I love a piece of sea trout, a delicious alternative to salmon, finer in flavour, texture and less fatty too. A good fishmonger should be able to source some for you. I rather suspect we’ve reached a turning point in the year, tomatoes, courgettes and beans will no longer be so good. The lighter summery fish dishes will be replaced with more robust offerings. There might be more of a focus on soupier or stew like offerings, dried pulses and beans make good accompaniments for white fish especially if some chorizo is used. Fish pie is always a favourite, served with peas, any leftovers can become fishcake mix. Gratins with smoked fish are delicious too, vary the vegetables, potatoes, Jerusalem artichokes and celeriac all have an affinity with smoky notes.
It’s that ‘ugly’ vegetable that brings me here, earth, nutty, slightly fruity, the celeriac is as versatile as the humble spud.
Here, caramelised and crushed. Cut into small dice, coloured in a rapeseed oil, cooked with butter and stock until tender. Best done in a wide shallow pan where most of the liquid reduces once the celeriac is yielding to the point of a knife. Crushed with a potato masher is my preference, but should you like a smoother purée blend in a processor. Extra stock may or may not be required, butter definitely will be, horseradish is a good seasoning, wholegrain mustard is lovely too. Cream will make it richer, not necessary here but excellent if serving with a pork chop.
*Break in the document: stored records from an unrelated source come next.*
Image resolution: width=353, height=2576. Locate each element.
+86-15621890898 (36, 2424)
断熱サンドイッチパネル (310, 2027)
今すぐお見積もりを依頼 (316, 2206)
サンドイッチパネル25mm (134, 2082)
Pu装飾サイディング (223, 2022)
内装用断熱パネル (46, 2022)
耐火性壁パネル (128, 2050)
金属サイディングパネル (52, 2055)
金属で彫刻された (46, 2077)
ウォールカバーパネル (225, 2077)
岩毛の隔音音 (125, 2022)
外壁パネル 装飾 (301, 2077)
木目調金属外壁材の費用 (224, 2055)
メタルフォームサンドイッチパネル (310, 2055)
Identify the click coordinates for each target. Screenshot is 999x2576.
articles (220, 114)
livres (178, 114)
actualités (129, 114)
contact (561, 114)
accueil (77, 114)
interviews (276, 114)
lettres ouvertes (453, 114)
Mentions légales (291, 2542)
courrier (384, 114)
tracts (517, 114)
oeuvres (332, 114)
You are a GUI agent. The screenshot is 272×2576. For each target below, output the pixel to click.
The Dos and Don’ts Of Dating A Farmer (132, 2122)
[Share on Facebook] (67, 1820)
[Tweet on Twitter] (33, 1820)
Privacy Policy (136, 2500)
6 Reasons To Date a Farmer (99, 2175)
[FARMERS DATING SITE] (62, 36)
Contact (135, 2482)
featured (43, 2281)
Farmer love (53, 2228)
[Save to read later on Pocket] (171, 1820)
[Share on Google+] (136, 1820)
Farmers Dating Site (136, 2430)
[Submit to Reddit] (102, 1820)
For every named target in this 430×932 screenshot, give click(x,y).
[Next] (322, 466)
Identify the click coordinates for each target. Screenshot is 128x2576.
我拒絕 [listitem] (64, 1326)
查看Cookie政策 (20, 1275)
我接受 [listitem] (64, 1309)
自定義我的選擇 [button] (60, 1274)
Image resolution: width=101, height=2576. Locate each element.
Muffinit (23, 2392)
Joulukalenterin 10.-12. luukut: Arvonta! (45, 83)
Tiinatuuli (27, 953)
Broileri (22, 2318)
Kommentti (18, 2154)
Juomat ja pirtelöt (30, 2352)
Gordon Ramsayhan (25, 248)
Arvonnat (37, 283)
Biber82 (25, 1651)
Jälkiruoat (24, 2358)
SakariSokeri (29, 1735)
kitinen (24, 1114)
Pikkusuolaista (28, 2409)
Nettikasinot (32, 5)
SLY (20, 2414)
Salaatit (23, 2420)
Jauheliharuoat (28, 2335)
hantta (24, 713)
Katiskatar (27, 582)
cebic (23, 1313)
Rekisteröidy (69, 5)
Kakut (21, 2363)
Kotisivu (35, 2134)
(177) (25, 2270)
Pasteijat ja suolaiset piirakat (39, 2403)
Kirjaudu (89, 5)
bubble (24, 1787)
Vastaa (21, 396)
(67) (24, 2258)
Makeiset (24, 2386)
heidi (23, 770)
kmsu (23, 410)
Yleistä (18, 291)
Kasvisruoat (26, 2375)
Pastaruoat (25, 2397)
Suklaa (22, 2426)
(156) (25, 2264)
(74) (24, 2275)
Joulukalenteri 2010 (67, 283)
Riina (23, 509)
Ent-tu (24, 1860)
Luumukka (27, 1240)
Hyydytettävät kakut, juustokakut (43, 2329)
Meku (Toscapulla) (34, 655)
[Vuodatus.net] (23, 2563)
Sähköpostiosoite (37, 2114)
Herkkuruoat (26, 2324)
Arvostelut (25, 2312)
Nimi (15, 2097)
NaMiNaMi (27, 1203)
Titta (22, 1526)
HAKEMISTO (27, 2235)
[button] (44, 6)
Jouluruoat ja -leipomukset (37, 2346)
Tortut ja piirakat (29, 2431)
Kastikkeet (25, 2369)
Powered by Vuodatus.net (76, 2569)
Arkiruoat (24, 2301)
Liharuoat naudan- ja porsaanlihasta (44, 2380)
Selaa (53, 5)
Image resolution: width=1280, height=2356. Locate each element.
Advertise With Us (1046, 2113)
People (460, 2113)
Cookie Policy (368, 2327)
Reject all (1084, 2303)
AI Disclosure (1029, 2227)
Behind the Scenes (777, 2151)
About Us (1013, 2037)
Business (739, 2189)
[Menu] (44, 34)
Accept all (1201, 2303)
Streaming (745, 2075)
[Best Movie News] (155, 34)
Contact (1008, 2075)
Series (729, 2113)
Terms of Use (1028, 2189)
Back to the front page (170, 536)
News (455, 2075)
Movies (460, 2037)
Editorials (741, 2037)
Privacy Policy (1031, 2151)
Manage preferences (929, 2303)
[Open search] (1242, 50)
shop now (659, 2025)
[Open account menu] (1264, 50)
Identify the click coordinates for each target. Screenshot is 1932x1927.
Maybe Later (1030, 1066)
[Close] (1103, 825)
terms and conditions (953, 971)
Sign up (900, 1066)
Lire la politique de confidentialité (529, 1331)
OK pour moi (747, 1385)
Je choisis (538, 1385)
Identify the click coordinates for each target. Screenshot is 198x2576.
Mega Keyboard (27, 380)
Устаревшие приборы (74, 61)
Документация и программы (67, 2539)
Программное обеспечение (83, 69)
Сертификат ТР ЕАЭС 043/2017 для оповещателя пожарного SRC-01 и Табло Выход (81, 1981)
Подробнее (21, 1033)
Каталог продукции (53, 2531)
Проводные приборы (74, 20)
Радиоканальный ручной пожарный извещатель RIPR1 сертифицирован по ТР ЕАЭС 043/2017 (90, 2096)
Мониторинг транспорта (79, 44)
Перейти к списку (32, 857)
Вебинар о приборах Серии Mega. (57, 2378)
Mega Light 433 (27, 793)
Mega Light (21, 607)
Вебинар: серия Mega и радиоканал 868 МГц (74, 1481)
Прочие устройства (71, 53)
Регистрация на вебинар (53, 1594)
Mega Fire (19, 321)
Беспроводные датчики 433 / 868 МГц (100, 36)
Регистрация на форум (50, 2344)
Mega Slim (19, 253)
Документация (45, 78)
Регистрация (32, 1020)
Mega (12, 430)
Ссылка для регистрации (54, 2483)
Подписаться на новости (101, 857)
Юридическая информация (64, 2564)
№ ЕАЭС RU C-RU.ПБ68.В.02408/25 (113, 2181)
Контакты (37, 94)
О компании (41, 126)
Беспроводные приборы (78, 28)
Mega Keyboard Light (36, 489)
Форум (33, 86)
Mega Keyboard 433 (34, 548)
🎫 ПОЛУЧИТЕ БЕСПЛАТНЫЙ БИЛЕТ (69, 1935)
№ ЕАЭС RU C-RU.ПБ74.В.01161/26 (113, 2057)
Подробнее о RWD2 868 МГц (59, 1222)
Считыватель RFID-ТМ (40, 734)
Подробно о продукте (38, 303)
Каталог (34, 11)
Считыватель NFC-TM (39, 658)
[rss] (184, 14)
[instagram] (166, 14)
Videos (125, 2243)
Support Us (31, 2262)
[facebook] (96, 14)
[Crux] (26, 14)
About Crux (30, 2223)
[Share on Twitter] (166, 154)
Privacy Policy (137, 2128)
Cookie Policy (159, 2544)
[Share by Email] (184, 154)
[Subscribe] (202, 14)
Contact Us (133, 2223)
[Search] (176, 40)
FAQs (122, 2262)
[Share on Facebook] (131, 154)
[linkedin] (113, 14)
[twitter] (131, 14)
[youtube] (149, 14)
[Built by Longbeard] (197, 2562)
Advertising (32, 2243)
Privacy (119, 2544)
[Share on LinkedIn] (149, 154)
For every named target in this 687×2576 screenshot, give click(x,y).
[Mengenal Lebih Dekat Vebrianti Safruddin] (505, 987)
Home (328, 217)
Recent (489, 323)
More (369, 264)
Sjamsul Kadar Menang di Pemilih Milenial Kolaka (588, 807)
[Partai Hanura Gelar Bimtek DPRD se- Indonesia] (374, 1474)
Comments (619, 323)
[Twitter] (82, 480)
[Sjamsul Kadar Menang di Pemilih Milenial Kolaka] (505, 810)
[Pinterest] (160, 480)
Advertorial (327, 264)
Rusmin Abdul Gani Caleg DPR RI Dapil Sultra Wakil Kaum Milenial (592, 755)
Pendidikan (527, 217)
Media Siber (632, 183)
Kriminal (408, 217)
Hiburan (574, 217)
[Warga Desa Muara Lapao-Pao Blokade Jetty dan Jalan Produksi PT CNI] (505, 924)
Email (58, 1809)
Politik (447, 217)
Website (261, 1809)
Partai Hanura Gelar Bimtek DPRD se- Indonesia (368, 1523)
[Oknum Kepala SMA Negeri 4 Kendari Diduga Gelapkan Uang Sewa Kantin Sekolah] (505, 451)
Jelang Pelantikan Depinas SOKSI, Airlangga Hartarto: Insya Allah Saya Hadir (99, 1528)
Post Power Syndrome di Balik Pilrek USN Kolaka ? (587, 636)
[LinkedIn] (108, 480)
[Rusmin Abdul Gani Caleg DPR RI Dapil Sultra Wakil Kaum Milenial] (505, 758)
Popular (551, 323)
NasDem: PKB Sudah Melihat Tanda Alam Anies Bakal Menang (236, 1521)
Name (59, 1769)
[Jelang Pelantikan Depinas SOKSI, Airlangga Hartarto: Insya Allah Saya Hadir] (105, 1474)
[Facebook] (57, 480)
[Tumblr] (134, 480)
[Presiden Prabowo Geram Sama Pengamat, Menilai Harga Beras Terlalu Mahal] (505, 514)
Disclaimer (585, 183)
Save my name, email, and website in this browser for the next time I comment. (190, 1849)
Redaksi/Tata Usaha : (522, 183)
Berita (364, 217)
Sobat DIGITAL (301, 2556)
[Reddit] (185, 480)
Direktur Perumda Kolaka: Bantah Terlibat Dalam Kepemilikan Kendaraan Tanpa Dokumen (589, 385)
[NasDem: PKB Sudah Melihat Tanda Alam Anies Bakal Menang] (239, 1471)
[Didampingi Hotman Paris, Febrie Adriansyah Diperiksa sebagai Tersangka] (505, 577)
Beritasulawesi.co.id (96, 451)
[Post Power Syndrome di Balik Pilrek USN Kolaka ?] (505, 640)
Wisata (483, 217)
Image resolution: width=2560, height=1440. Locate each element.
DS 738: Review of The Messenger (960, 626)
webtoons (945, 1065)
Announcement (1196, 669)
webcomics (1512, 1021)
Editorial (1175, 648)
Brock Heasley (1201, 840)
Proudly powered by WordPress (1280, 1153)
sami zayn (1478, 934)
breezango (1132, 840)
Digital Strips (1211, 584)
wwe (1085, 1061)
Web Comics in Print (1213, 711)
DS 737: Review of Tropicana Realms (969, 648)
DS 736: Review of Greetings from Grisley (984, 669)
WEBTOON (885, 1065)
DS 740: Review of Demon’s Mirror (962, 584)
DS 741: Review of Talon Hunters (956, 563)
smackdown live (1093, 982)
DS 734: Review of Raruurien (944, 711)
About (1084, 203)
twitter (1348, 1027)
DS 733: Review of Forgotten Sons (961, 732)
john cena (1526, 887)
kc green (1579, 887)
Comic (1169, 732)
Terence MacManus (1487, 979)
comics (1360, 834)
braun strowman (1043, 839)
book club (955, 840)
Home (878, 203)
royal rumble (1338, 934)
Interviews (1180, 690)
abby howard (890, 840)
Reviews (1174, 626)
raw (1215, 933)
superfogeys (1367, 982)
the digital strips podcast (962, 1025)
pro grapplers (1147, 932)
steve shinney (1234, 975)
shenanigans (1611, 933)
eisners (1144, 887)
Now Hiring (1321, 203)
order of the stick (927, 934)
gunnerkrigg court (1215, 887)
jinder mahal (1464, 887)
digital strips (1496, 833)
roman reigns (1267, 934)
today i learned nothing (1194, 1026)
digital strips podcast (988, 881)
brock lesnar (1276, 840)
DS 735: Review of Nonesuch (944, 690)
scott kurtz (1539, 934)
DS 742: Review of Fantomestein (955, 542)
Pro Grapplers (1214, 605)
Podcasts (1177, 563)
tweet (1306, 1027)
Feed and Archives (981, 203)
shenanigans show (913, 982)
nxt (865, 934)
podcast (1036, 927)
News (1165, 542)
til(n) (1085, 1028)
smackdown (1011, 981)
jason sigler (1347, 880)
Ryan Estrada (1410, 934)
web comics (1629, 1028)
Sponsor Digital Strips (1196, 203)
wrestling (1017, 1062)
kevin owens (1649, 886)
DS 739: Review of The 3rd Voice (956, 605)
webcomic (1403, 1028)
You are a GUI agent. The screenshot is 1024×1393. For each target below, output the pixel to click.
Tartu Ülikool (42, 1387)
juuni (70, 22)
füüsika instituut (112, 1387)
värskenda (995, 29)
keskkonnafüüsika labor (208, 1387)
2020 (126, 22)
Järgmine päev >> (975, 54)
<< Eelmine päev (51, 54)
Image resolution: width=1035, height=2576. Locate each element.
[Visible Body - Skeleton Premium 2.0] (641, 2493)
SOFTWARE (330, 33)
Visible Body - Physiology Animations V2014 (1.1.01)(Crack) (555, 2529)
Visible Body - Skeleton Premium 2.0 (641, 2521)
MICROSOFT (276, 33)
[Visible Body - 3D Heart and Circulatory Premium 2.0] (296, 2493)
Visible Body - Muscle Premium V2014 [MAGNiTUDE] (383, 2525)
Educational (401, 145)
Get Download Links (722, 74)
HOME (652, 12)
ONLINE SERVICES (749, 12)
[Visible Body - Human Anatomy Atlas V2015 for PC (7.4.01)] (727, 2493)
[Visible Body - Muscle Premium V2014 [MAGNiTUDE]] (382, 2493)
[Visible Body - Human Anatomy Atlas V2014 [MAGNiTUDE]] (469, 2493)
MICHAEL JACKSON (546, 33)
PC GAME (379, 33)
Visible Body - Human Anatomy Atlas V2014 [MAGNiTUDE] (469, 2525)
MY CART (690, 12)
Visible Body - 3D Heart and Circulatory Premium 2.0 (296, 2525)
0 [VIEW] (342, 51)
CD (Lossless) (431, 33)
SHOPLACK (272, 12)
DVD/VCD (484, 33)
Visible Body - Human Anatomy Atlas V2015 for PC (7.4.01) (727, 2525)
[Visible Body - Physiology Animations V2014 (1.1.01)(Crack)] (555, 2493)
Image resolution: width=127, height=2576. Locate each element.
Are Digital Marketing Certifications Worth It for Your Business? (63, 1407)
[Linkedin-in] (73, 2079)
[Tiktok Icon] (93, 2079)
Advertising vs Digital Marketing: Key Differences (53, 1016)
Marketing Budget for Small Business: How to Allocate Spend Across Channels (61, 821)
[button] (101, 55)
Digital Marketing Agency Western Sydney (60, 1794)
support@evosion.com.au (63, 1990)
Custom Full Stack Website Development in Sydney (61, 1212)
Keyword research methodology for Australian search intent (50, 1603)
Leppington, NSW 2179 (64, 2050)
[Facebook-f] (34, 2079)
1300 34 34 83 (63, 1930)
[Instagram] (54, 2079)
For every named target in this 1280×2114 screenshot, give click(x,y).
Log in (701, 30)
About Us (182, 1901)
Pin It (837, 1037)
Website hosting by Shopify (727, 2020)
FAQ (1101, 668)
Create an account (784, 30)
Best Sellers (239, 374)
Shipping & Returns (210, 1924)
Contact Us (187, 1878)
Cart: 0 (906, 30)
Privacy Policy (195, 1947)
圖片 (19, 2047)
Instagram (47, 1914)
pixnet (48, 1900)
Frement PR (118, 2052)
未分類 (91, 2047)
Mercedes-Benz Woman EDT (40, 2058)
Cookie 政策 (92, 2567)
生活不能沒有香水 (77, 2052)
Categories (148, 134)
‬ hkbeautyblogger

Caper, parsley and lemon dressing sits on top in a most harmonious manner, chiming perfectly with the crisp skinned fish. The cooking of the sea trout is simplicity itself, seasoned all over 30 minutes ahead of frying, patted dry, placed skin side down into a hot pan, the heat turned to low, a question of watching it until it turns from pink to opaque looking 8-10 minutes, flipped over and rested for a minute or so more with the flame off.